Choosing the right time to Start Pension Planning

We all know the importance of making sure that we have enough money to help us to be able to retire comfortably. It would be lovely to think that we could continue to live in our current home with enough money to cover all of the bills and to have a good time and perhaps even take some holidays from time to time. However, in order to do this we will need to have a pension to pay for it. We will need to think about how we will be able to get that pension.

What is a pension?

In order to have a pension we need to invest money so that when we reach retirement age we will be able to cash it the money and buy an annuity which will give us pension payments each month. If we want to maintain our standard of living then we will need to make sure that we are paying in enough so that we can get enough back when we need it. However, there is no avoiding that nagging feeling that maybe you will not be able to enjoy that money in the future, perhaps if you do not live that long or if you are in ill health and so it is tempting to spend it. One way to protect against losing the money is to set up the pension so that it can go to someone else if you cannot draw it. This would normally be a spouse but it could be children or even parents depending on what close family you have. You can usually change this during the course of the pension if you relationships with people change.

Personal/Work Pensions

With personal and work pension payments, you will make regular monthly payments into a fund. You will not gain interest in the way that you do with savings, but the value of the fund should increase over time. It tends to be invested in the stock market which overall will increase in value over time. There is likely to be a fund manager which will make sure that money is invested as wisely as possible. There is still a risk, just like there is with payday loans, but this should help your money to grow in value over time. The longer the money is invested the more time it has to grow which means that you will have a bigger pot when you retire. Alternatively, you will be able to invest less each month and get the same return if you invest for longer. For example if you pay in £1 a month from the age of 20 until you retire at 70 you will have paid in £600. However, if you wait until you are 50 to start paying in, you will need to pay in £2.50 a month in order to accumulate the same £600. So by delaying, you will end having to pay in bigger chunks of money. This is not the full story though, as that money is invested for less time, it will grow less, so it is likely that you will need to pay in even more in order to have to the same pension post size when you retire. It is hard to do an example of this as growth is not always the same and of course, the money you pay in early on will have much longer to grow compared with the money you pay in later in life.

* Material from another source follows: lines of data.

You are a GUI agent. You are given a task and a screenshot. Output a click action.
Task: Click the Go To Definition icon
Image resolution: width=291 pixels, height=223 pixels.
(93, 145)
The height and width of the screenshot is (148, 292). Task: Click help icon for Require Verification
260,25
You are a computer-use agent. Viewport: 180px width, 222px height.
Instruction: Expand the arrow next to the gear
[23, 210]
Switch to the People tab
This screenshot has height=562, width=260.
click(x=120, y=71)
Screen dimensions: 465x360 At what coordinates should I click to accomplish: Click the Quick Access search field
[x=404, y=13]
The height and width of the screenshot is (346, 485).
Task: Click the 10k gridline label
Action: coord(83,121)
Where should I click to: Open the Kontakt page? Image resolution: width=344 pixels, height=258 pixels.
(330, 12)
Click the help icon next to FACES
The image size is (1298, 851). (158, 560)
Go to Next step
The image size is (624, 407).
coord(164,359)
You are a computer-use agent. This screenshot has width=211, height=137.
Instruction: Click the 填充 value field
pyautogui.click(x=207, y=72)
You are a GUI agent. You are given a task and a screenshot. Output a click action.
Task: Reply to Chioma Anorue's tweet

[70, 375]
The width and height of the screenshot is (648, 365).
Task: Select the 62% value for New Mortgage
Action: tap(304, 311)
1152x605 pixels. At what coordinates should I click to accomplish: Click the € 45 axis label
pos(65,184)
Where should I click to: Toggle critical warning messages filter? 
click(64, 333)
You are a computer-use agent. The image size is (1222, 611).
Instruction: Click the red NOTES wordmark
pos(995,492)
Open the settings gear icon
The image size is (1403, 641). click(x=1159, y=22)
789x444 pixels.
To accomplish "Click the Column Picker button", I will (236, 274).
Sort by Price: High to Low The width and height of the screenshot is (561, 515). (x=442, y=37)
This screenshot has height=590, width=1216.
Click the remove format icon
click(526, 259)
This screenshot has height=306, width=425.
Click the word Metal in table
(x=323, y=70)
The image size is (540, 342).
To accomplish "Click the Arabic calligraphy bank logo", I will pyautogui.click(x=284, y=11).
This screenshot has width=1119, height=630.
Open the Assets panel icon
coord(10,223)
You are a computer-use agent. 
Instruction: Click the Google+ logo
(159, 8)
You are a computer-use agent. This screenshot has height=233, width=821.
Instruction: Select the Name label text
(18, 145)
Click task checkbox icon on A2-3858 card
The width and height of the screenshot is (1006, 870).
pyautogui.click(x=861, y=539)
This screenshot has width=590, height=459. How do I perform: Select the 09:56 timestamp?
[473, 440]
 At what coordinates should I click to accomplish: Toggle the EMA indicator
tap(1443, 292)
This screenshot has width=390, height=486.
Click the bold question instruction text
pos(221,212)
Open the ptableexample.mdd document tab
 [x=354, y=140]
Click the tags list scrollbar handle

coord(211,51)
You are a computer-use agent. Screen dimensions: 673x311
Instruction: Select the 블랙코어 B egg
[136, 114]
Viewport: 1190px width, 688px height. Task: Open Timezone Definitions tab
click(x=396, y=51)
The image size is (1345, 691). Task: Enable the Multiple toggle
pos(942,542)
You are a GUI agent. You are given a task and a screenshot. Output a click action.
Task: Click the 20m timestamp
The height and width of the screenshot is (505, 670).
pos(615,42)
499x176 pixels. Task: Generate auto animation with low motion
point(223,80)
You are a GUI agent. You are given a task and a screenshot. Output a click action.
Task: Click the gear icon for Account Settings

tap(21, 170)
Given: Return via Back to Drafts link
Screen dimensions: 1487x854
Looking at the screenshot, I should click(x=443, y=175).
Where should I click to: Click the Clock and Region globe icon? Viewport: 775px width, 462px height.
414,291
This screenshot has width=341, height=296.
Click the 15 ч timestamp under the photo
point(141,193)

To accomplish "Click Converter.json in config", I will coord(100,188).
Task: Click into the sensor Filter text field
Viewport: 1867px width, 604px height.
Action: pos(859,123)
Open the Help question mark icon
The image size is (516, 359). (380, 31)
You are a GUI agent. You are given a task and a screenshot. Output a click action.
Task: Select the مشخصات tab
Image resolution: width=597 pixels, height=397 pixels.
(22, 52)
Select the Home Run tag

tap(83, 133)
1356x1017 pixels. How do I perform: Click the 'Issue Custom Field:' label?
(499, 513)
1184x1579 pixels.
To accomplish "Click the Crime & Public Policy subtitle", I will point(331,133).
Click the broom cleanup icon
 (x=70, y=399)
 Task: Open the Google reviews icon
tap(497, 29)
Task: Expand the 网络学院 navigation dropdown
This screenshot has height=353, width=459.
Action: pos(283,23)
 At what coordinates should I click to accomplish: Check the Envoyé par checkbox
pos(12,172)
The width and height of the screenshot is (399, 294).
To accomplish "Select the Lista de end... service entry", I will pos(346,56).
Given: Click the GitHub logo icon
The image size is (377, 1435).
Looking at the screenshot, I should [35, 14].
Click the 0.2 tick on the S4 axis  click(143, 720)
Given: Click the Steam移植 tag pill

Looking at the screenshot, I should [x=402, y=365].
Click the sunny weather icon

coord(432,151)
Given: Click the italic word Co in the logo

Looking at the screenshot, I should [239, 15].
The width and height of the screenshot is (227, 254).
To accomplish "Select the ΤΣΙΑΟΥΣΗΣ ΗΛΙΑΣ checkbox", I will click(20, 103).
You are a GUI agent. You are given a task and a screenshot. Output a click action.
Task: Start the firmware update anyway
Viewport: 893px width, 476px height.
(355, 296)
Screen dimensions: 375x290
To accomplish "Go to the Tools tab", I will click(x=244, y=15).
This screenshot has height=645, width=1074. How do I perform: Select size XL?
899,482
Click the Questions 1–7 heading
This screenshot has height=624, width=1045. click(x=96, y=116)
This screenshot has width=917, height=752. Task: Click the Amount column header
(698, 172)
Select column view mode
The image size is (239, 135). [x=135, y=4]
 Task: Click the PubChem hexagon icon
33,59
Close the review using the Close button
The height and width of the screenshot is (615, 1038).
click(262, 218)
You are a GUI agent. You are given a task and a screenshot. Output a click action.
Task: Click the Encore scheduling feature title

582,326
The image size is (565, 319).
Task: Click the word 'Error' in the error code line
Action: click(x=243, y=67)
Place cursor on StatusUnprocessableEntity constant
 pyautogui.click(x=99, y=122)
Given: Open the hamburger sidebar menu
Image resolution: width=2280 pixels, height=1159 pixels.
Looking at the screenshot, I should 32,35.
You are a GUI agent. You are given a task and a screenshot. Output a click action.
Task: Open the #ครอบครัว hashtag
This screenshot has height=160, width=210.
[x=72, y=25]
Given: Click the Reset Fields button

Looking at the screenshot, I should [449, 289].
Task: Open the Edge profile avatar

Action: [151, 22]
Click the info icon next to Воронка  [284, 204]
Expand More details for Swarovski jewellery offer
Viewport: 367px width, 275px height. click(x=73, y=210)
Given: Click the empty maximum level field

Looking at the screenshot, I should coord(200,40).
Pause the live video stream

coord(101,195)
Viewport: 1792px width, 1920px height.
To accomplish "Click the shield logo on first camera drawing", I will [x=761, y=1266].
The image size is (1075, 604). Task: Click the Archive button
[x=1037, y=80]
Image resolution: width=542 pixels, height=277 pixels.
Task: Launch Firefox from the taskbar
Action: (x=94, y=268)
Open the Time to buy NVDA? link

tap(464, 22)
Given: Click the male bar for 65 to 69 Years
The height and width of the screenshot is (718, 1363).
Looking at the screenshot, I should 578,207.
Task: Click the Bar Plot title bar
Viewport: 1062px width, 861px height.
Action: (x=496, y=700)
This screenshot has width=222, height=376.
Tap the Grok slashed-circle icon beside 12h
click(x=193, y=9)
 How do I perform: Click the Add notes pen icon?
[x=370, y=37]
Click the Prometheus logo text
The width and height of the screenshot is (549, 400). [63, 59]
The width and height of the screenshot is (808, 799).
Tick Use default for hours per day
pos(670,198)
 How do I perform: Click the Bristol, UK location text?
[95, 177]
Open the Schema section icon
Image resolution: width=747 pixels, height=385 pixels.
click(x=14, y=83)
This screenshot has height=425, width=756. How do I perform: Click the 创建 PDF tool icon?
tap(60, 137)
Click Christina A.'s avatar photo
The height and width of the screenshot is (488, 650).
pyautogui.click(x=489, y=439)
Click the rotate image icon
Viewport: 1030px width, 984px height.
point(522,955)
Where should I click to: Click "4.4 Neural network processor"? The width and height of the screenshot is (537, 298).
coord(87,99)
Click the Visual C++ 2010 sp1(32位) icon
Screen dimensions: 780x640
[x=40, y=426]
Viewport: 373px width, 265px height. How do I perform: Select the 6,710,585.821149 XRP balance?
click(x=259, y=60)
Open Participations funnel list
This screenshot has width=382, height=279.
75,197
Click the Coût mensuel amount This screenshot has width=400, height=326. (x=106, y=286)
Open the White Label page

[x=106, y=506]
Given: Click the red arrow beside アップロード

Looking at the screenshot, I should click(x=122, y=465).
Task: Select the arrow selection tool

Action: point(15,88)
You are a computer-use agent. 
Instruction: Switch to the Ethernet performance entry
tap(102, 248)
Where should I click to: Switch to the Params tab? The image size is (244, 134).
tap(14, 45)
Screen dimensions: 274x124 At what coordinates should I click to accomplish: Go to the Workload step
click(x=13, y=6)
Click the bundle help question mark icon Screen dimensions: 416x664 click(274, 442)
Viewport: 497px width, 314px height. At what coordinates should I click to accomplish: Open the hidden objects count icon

Even from this simple example, you will see that you can benefit in a lot of ways from starting to pay into a pension nice and early. It can be wise to start thinking about pensions as soon as you join the workforce and then you are far more likely to have a good income in retirement. It can seem a very long way away but once you get toed down into buying houses and having children you may forget all about it and then it may be too late to put aside enough for you to manage on. You may be paying into a government pension, but that is only a small amount and is unlikely to keep you in the lifestyle that you are used to. It also seems lately that governments are running out of money, so there is a risk that in the future they decide to reduce pensions or do away with them and so there is no guarantee that you will get that money back, although hopefully you will.